Job: Copy the lines of the data below word for word, from the line containing "Expand the Channel default dropdown" through the end of the data.

Data listing:
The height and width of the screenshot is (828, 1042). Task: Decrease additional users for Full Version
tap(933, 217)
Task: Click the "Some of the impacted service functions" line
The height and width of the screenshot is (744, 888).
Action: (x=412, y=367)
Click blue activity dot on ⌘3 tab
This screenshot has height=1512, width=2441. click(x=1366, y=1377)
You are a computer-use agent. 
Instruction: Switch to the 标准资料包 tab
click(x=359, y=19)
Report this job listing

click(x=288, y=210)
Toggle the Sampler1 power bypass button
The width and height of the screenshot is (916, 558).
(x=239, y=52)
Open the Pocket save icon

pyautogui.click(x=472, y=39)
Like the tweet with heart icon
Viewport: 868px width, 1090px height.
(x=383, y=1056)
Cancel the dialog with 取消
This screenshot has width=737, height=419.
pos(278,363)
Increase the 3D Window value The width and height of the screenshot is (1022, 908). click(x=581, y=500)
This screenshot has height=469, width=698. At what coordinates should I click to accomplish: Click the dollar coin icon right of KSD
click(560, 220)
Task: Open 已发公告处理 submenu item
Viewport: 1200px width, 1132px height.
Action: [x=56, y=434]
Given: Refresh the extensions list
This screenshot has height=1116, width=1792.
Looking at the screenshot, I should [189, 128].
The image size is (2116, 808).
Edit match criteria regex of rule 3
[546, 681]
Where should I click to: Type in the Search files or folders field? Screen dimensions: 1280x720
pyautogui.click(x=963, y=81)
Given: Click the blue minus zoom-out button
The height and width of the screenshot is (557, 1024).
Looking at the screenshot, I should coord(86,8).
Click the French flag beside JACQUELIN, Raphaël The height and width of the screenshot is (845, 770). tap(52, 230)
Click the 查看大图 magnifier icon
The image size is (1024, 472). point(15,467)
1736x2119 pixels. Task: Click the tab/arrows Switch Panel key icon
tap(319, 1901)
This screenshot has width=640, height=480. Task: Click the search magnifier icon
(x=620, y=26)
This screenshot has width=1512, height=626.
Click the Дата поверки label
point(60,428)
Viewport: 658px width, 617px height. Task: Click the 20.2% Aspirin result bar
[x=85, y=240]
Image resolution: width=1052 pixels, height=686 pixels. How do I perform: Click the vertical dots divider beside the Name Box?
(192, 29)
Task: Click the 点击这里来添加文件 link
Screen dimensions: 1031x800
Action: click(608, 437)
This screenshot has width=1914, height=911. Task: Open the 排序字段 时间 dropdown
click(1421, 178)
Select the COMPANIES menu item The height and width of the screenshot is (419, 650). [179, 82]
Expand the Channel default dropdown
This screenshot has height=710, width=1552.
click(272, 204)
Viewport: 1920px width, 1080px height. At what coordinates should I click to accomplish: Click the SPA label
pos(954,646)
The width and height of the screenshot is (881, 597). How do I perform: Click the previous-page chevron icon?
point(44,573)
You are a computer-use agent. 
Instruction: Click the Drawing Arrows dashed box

Solution for this task:
Expand the Channel default dropdown
This screenshot has height=710, width=1552.
click(272, 204)
Viewport: 1920px width, 1080px height. At what coordinates should I click to accomplish: Click the SPA label
pos(954,646)
The width and height of the screenshot is (881, 597). How do I perform: Click the previous-page chevron icon?
point(44,573)
You are a computer-use agent. 
Instruction: Click the Drawing Arrows dashed box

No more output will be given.